Pinguicula 'Aphrodite' deep-dive guides
Every aspect of pinguicula 'aphrodite' care, each with its own calibrated guide:
- Pinguicula 'Aphrodite' watering schedule
- Pinguicula 'Aphrodite' light requirements
- Best soil mix for pinguicula 'aphrodite'
- Pinguicula 'Aphrodite' fertilizing guide
- When to repot pinguicula 'aphrodite'
- How to propagate pinguicula 'aphrodite'
- Pinguicula 'Aphrodite' growth rate & size
- Pinguicula 'Aphrodite' cold hardiness
- Pinguicula 'Aphrodite' temperature & humidity
- Is pinguicula 'aphrodite' toxic to cats & dogs?
- Is pinguicula 'aphrodite' toxic to cats?
- Is pinguicula 'aphrodite' toxic to dogs?
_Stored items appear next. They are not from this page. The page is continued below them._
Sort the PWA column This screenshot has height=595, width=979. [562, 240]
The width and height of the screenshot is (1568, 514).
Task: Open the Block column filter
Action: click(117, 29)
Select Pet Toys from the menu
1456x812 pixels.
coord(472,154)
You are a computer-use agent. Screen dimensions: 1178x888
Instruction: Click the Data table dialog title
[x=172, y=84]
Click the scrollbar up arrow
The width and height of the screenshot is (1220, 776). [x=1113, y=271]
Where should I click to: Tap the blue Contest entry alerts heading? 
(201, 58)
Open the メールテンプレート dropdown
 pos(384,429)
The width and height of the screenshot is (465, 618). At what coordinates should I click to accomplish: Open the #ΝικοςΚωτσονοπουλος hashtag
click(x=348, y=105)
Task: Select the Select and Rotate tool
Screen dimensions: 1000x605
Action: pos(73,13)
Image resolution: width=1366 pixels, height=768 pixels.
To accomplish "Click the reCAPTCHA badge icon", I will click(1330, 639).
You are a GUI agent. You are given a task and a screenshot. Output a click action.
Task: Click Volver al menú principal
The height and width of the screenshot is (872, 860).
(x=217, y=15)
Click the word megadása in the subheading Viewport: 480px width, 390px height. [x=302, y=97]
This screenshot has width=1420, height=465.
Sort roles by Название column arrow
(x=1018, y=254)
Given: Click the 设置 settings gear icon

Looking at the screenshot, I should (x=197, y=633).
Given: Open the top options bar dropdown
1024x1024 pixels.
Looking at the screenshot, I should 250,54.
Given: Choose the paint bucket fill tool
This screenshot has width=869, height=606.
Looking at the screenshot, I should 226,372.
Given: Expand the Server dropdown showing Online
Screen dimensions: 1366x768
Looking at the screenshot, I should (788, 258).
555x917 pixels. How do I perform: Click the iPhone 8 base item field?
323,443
Featured in these plant shortlists
Pinguicula 'Aphrodite' qualifies for 5 curated Growli shortlists — each one filtered objectively from our structured plant-care library, so the selection is consistent and checkable:
- Best plants for a north-facing window — Houseplants for a north-facing window: bright, even, indirect light and no scorching direct sun. Each pick verified against its documented light needs.
- Best humidity-loving houseplants — Houseplants that thrive in a bathroom, kitchen, or by a humidifier — selected by documented humidity preference.
- Best succulents for beginners — The easiest succulents and cacti to keep alive — selected by documented growth habit, each with the light and watering it actually wants.
- Best small & tabletop houseplants — Compact houseplants that stay under about 40 cm — desk, shelf and windowsill plants that never outgrow a small space.
- Best fast-growing houseplants — Houseplants documented as fast or vigorous growers — quick to fill a pot, cover a pole or trail down a shelf.
- Browse all 29 plant shortlists — pet-safe, low-light, drought-tolerant and more
Related guides
Pinguicula 'Aphrodite' is also commonly called Aphrodite Butterwort or Hybrid Butterwort.